- **Recorded data**:
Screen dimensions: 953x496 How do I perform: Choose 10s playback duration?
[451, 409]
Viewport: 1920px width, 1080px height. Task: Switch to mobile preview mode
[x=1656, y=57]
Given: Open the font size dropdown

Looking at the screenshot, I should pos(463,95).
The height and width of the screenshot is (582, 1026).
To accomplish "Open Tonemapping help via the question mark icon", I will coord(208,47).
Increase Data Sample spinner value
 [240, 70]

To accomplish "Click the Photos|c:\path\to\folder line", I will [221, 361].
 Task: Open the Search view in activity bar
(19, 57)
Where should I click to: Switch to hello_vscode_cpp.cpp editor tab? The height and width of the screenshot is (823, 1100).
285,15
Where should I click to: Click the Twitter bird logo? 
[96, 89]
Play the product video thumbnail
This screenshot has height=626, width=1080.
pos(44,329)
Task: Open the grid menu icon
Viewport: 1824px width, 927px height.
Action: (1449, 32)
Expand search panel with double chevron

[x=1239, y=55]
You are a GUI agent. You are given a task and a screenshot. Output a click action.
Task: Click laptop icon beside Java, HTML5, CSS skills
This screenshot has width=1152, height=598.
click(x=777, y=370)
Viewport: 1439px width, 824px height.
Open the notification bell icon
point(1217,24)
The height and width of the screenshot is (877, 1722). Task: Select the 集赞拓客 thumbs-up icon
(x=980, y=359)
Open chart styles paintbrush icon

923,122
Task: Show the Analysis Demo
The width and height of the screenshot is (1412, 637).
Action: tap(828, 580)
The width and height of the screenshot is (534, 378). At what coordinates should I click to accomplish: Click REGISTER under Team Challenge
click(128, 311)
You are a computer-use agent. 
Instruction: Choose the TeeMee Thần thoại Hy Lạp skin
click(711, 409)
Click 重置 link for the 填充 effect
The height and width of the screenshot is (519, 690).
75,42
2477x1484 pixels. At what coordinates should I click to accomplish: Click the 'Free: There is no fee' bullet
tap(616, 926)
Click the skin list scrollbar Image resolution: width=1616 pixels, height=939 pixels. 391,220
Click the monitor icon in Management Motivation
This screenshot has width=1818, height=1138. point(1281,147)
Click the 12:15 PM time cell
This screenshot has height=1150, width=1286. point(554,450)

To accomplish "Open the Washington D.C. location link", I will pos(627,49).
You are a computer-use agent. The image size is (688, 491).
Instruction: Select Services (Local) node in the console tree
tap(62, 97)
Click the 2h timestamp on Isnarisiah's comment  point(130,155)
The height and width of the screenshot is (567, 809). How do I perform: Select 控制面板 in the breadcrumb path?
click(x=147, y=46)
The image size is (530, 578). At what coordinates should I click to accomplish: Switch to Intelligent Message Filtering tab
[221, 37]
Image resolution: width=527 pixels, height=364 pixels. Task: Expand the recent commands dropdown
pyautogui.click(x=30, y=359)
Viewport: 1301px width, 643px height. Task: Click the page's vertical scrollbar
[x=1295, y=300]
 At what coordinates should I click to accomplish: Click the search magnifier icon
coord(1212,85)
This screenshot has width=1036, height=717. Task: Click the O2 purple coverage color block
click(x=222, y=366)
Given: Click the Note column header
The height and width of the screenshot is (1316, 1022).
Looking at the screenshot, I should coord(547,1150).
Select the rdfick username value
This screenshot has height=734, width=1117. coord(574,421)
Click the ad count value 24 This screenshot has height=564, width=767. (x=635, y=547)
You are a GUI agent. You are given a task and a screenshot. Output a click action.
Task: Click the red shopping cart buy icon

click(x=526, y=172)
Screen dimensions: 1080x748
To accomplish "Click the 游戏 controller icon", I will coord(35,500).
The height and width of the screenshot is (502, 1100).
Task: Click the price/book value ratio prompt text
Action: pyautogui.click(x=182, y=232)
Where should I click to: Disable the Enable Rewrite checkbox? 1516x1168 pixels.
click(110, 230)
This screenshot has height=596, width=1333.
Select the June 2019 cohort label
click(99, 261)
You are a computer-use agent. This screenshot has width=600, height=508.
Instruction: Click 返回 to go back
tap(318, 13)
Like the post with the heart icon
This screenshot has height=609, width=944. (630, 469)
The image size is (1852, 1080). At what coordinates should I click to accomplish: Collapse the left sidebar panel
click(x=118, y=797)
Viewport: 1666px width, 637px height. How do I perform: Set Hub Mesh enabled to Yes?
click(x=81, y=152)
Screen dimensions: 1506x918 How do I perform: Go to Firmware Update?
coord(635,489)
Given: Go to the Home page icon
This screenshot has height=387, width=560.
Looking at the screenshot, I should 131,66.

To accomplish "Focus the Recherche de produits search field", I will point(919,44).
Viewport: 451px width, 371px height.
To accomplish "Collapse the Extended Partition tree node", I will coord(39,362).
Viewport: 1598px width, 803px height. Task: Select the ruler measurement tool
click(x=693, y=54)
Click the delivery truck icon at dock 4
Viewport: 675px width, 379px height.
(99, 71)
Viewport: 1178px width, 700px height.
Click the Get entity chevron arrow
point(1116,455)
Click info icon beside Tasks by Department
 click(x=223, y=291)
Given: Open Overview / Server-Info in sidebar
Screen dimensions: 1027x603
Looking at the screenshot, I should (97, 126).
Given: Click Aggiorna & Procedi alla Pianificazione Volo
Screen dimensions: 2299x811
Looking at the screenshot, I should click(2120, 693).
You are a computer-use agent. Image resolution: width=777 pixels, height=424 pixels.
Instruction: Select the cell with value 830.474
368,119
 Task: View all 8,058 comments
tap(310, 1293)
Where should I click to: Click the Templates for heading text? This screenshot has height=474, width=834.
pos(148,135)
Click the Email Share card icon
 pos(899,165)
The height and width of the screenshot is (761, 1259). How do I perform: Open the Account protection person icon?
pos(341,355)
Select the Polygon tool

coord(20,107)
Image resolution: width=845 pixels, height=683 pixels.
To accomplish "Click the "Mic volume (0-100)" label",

- **Prompt**: The required output is all of the material, word for word.

- **Expected answer**:
Screen dimensions: 953x496 How do I perform: Choose 10s playback duration?
[451, 409]
Viewport: 1920px width, 1080px height. Task: Switch to mobile preview mode
[x=1656, y=57]
Given: Open the font size dropdown

Looking at the screenshot, I should pos(463,95).
The height and width of the screenshot is (582, 1026).
To accomplish "Open Tonemapping help via the question mark icon", I will coord(208,47).
Increase Data Sample spinner value
 [240, 70]

To accomplish "Click the Photos|c:\path\to\folder line", I will [221, 361].
 Task: Open the Search view in activity bar
(19, 57)
Where should I click to: Switch to hello_vscode_cpp.cpp editor tab? The height and width of the screenshot is (823, 1100).
285,15
Where should I click to: Click the Twitter bird logo? 
[96, 89]
Play the product video thumbnail
This screenshot has height=626, width=1080.
pos(44,329)
Task: Open the grid menu icon
Viewport: 1824px width, 927px height.
Action: (1449, 32)
Expand search panel with double chevron

[x=1239, y=55]
You are a GUI agent. You are given a task and a screenshot. Output a click action.
Task: Click laptop icon beside Java, HTML5, CSS skills
This screenshot has width=1152, height=598.
click(x=777, y=370)
Viewport: 1439px width, 824px height.
Open the notification bell icon
point(1217,24)
The height and width of the screenshot is (877, 1722). Task: Select the 集赞拓客 thumbs-up icon
(x=980, y=359)
Open chart styles paintbrush icon

923,122
Task: Show the Analysis Demo
The width and height of the screenshot is (1412, 637).
Action: tap(828, 580)
The width and height of the screenshot is (534, 378). At what coordinates should I click to accomplish: Click REGISTER under Team Challenge
click(128, 311)
You are a computer-use agent. 
Instruction: Choose the TeeMee Thần thoại Hy Lạp skin
click(711, 409)
Click 重置 link for the 填充 effect
The height and width of the screenshot is (519, 690).
75,42
2477x1484 pixels. At what coordinates should I click to accomplish: Click the 'Free: There is no fee' bullet
tap(616, 926)
Click the skin list scrollbar Image resolution: width=1616 pixels, height=939 pixels. 391,220
Click the monitor icon in Management Motivation
This screenshot has width=1818, height=1138. point(1281,147)
Click the 12:15 PM time cell
This screenshot has height=1150, width=1286. point(554,450)

To accomplish "Open the Washington D.C. location link", I will pos(627,49).
You are a computer-use agent. The image size is (688, 491).
Instruction: Select Services (Local) node in the console tree
tap(62, 97)
Click the 2h timestamp on Isnarisiah's comment  point(130,155)
The height and width of the screenshot is (567, 809). How do I perform: Select 控制面板 in the breadcrumb path?
click(x=147, y=46)
The image size is (530, 578). At what coordinates should I click to accomplish: Switch to Intelligent Message Filtering tab
[221, 37]
Image resolution: width=527 pixels, height=364 pixels. Task: Expand the recent commands dropdown
pyautogui.click(x=30, y=359)
Viewport: 1301px width, 643px height. Task: Click the page's vertical scrollbar
[x=1295, y=300]
 At what coordinates should I click to accomplish: Click the search magnifier icon
coord(1212,85)
This screenshot has width=1036, height=717. Task: Click the O2 purple coverage color block
click(x=222, y=366)
Given: Click the Note column header
The height and width of the screenshot is (1316, 1022).
Looking at the screenshot, I should coord(547,1150).
Select the rdfick username value
This screenshot has height=734, width=1117. coord(574,421)
Click the ad count value 24 This screenshot has height=564, width=767. (x=635, y=547)
You are a GUI agent. You are given a task and a screenshot. Output a click action.
Task: Click the red shopping cart buy icon

click(x=526, y=172)
Screen dimensions: 1080x748
To accomplish "Click the 游戏 controller icon", I will coord(35,500).
The height and width of the screenshot is (502, 1100).
Task: Click the price/book value ratio prompt text
Action: pyautogui.click(x=182, y=232)
Where should I click to: Disable the Enable Rewrite checkbox? 1516x1168 pixels.
click(110, 230)
This screenshot has height=596, width=1333.
Select the June 2019 cohort label
click(99, 261)
You are a computer-use agent. This screenshot has width=600, height=508.
Instruction: Click 返回 to go back
tap(318, 13)
Like the post with the heart icon
This screenshot has height=609, width=944. (630, 469)
The image size is (1852, 1080). At what coordinates should I click to accomplish: Collapse the left sidebar panel
click(x=118, y=797)
Viewport: 1666px width, 637px height. How do I perform: Set Hub Mesh enabled to Yes?
click(x=81, y=152)
Screen dimensions: 1506x918 How do I perform: Go to Firmware Update?
coord(635,489)
Given: Go to the Home page icon
This screenshot has height=387, width=560.
Looking at the screenshot, I should 131,66.

To accomplish "Focus the Recherche de produits search field", I will point(919,44).
Viewport: 451px width, 371px height.
To accomplish "Collapse the Extended Partition tree node", I will coord(39,362).
Viewport: 1598px width, 803px height. Task: Select the ruler measurement tool
click(x=693, y=54)
Click the delivery truck icon at dock 4
Viewport: 675px width, 379px height.
(99, 71)
Viewport: 1178px width, 700px height.
Click the Get entity chevron arrow
point(1116,455)
Click info icon beside Tasks by Department
 click(x=223, y=291)
Given: Open Overview / Server-Info in sidebar
Screen dimensions: 1027x603
Looking at the screenshot, I should (97, 126).
Given: Click Aggiorna & Procedi alla Pianificazione Volo
Screen dimensions: 2299x811
Looking at the screenshot, I should click(2120, 693).
You are a computer-use agent. Image resolution: width=777 pixels, height=424 pixels.
Instruction: Select the cell with value 830.474
368,119
 Task: View all 8,058 comments
tap(310, 1293)
Where should I click to: Click the Templates for heading text? This screenshot has height=474, width=834.
pos(148,135)
Click the Email Share card icon
 pos(899,165)
The height and width of the screenshot is (761, 1259). How do I perform: Open the Account protection person icon?
pos(341,355)
Select the Polygon tool

coord(20,107)
Image resolution: width=845 pixels, height=683 pixels.
To accomplish "Click the "Mic volume (0-100)" label",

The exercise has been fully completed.